How-ToAbout

Content Security Policy (CSP)

Generate Hash for Internal Scripts and Styles

Content Security Policy (CSP) is an HTTP response header used to protect the client against XSS, clickjacking, and loading untrusted content. When a page has internal scripts or styles, CSP can allow it by using a nonce or specifying it's hash as a base64 encoded value. This post will show how to determine the value to be placed into the CSP.

CSP Hash via PowerShell

The following PowerShell function can be used to calculate the SHA256 hash. Note, the CSP standard supports: SHA256, SHA384, SHA512

Function Get-CspSha256Hash { [CmdletBinding()] param( [Parameter(Mandatory=$true)] [ValidateNotNullOrEmpty()] [System.String] #Text to hash $Text ) $CSP = New-Object System.Security.Cryptography.SHA256CryptoServiceProvider $TextBytes = [System.Text.Encoding]::UTF8.GetBytes($Text) $HashBytes = $CSP.ComputeHash($TextBytes) $CSPHash = [System.Convert]::ToBase64String($HashBytes) $Result = 'sha256-{0}' -f $CSPHash return $Result } # End Function Get-CspSha256Hash

Set the contents of the <style> tag to a variable, leaving out the actual html tags. Then pass that variable to Get-CspSha256Hash.

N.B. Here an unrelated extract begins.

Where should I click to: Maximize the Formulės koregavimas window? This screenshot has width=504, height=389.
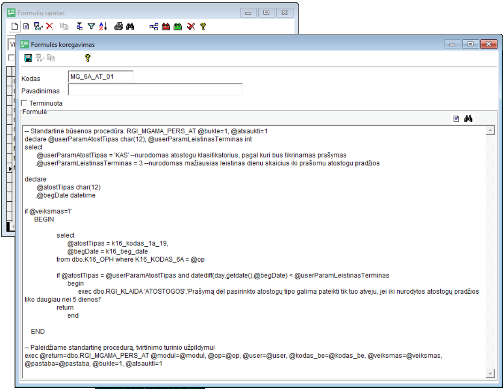pos(471,44)
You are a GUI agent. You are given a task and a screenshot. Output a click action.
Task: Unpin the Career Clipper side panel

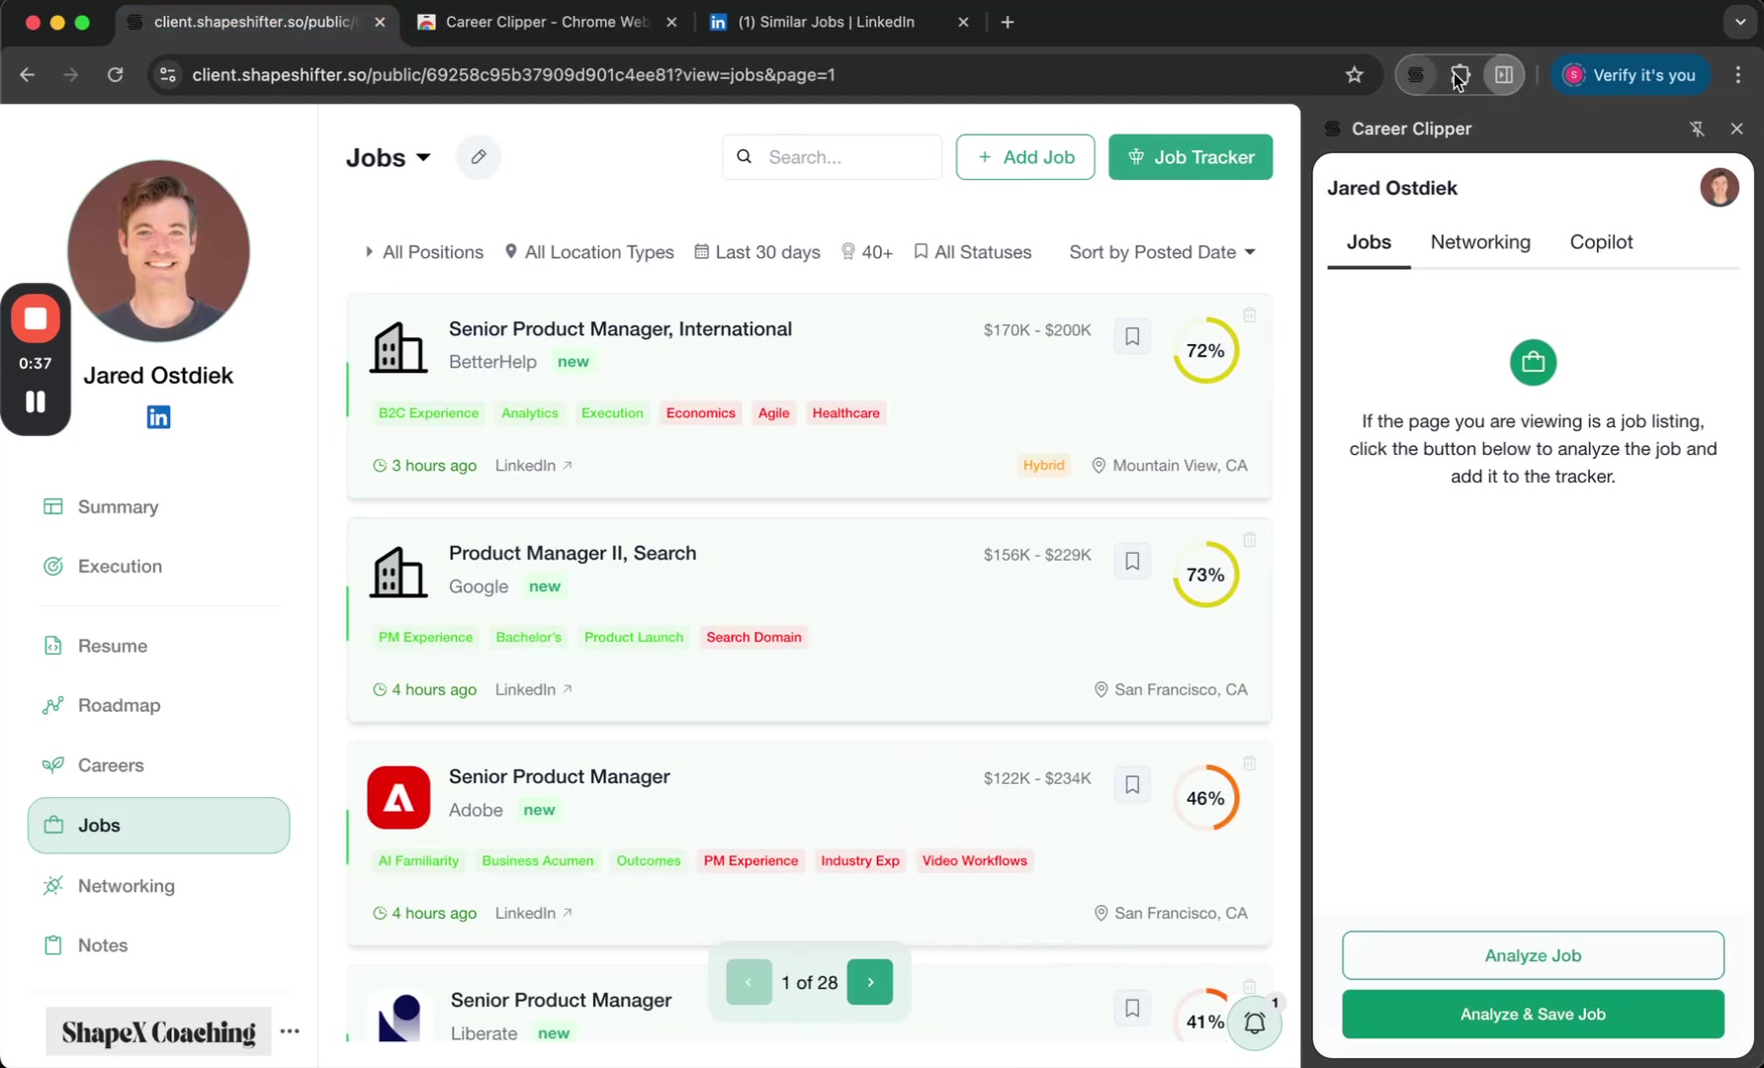(1697, 129)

$Style = "html, body { height: 100%; font-family: 'Courier'; } .listed-item { display: flex; justify-content: center; align-items: center; }" Get-CspSha256Hash $Style

The returned value can be used for your CSP.

CSP Hash via Console

Perhaps the easiest way to calculate the hash of internal scripts or styles is to let the browser do it! All errors are logged to the browser console (browser developer tools). Below is an example.

Refused to apply inline style because it violates the following Content Security Policy directive: "style-src 'self' 'sha256-AAAAAAAA...'". Either the 'unsafe-inline' keyword, a hash ('sha256-BBBBBBBB...'), or a nonce ('nonce=...') is required to enable inline execution.

In the above example, the browser calculated the hash as sha256-BBBBBBBB.... Making it an easy copy/paste into the actual CSP directive.